A chronogramme inacceptable, sanctions lourdes! C’est l’essentiel des décisions accouchées par le sommet extraordinaire de la Communauté économique et monétaire ouest africaine (CEDEAO), précédé de celui de l’Union économique et monétaire ouest-africaine (UEMOA). C’était ce dimanche à Accra, où les dirigeants de l’Afrique de l’ouest, se sont penchés, en toute urgence, sur le cas du Mali, dont les autorités proposaient, pour une transition qui devait durer 6 mois, 5 ans. Juste à la veille de la rencontre accueillie par le président en exercice de la CEDEAO, le Ghanéen Nana Akufo-Addo, le colonel Assimi Goïta et ses hommes ont revu leurs prétention à la baisse. Ce qui ressemblait à du «demander à l’excès pour avoir beaucoup». La transition sera désormais de 4 ans. Face à ce marchandage indécent, chantages dans lesquels excellent les hommes forts de Bamako, la CEDEAO ne transige pas sur ses principes de condamnation de prise de pouvoir par les armes. Sa main est lourde et les sanctions prévues pour l’exemple, tombent. Désormais, le Mali doit faire face à une situation qui pourrait bien asphyxier des populations déjà malmenées par les attaques terroristes au quotidien et les conséquences socio-économiques catastrophiques du Covid-19 et sa suite de variants.

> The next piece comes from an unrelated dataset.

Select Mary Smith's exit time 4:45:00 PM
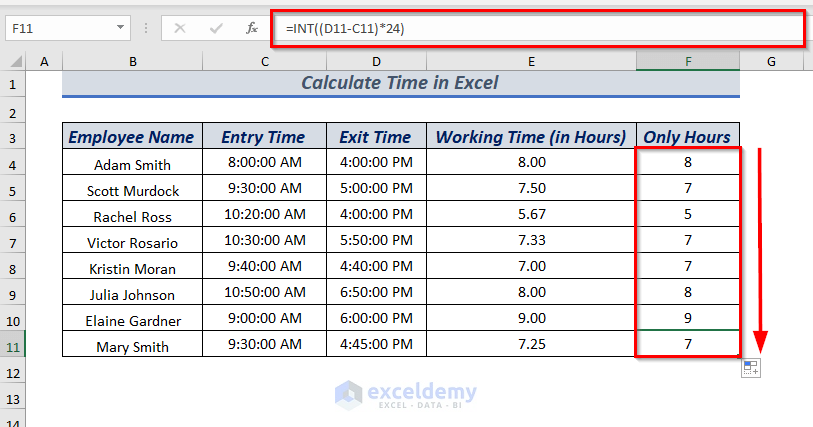Image resolution: width=813 pixels, height=427 pixels. click(x=376, y=344)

Gel des avoirs maliens au sein de la Banque centrale des Etats de l’Afrique de l’ouest (BCEAO). Coupure des aides financières. Fermeture des frontières entre le Mali et les Etats membres de l’organisation sous-régionale. Suspension des transactions avec le Mali, à l’exception, sans doute dans le but de ne pas pénaliser les populations, des produits médicaux et de première nécessité, les produits pétroliers et l’électricité. Gel des actifs et des avoirs de la République du Mali dans toutes les banques centrales des pays membres de la CEDEAO. Gel des avoirs du gouvernement et des entreprises d’Etat maliennes dans toutes les banques commerciales de la CEDEAO.
Autant de mesures radicales prises par les dirigeants de la Communauté qui n’ont pas manqué de faire l’amer constat de l’échec de la transition malienne, dont la mission première, et unique était d’organiser, dans le délai de 6 mois qui lui était assigné, des élections ouvertes qui devaient déboucher sur la transmission du pouvoir aux civils. Mais les militaires ayant régulièrement fait la preuve de leur mauvaise foi, en confisquant le pouvoir pour de bon, ceux du Mali ne dérogent pas à la règle. Comme d’autres, ils se fabriqueront, par la suite, une virginité par le biais de parodies d’élections qui les installeront durablement au palais présidentiel… jusqu’au prochain coup d’Etat. L’Afrique ainsi empêtrée dans cet éternel recommencement de la marche vers la démocratie s’est retrouvée, une fois de plus, en pleine bourrasque de putschs militaires qui ont touché notamment le Mali, la Guinée, et le Tchad.
Mais quel sera l’impact de ses sanctions sur le Mali? Bamako, soumet la CEDEAO à rude épreuve, vu que l’organisation doit engager ses sanctions en ménageant les populations. Pourtant sous la menace des sanctions à l’époque les militaires avaient bien accepté cette échéance du 27 février 2022 pour la tenue des élections. Sauf que l’appétit venant en mangeant, les hommes en kaki mettant en place une batterie de stratagèmes, soutenue par une fondation de chantages, nourrie par le sentiment anti-français, ont changé de boussole. C’est dans cette logique que sont sorties des laboratoires de Kati, le QG des militaires putschistes, les Assises nationales pour la refondation de l’Etat (ANR), qui ont porté la proposition de la nouvelle durée de 5 ans d’une transition dévoyée. Sommé par la CEDEAO de suspendre les grandes réformes qu’il a entreprises pour les remettre dans les mains d’institutions légitimes issues d’élections démocratiques, le Mali qui devra également se retrouver bientôt en quarantaine du fait de la fermeture des frontières de ses voisins de la sous-région, composera-t-elle plus que jamais avec la Russie et la Chine, qui pourraient choisir de le faire vivre, par le biais de la frontière qu’il partage avec l’Algérie?
En tout cas, la CEDEAO qui joue sa crédibilité sur les bords du Djoliba, est loin d’avoir la maîtrise de la situation, elle qui a toujours su fermer les yeux sur les dérives des chefs d’Etat élus et a l’art de rester atone et aphone sur les 3e mandats anticonstitutionnels comme ce fut le cas en Côte d’Ivoire avec Alassane Ouattara et en Guinée avec le désormais ancien président de la république Alpha Condé dont le sort a été scellé par le colonel Mamady Doumbouya et ses hommes.